TASK INSTRUCTIONS
Report, in full, each line of the material below in which the string "computer" occurs.

Start of PROVIDED INFORMATION

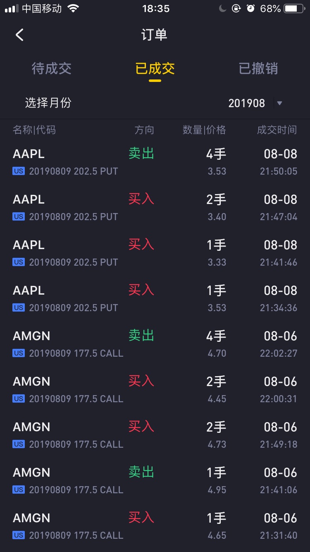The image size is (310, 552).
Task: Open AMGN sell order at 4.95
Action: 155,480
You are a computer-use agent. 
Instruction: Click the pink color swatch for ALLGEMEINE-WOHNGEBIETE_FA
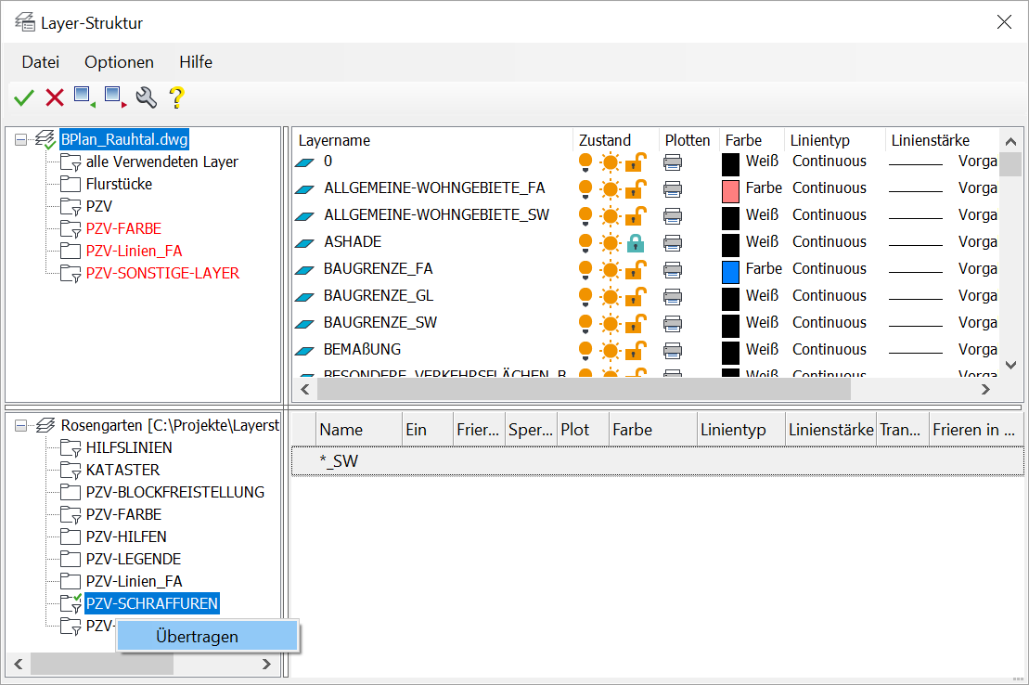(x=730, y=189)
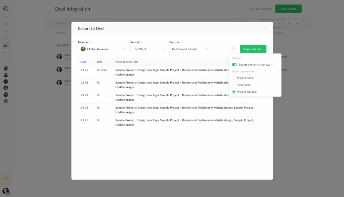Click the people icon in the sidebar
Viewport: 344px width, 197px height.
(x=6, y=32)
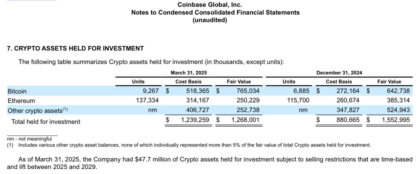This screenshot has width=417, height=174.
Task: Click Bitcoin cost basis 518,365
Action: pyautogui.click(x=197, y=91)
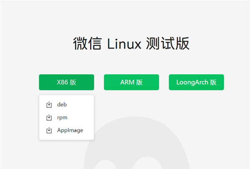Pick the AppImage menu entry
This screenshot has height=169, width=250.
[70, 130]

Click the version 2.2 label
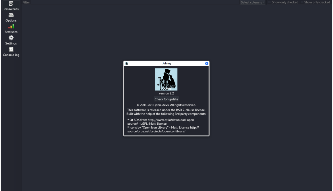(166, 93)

End of PROVIDED INFORMATION
Start of PROVIDED INFORMATION

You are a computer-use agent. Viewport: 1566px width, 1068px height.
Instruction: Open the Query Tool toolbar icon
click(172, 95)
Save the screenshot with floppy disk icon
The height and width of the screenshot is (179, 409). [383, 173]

End of PROVIDED INFORMATION

WRITTEN RESPONSE
You are a computer-use agent. 
You are a computer-use agent. Viewport: 1566px width, 1068px height.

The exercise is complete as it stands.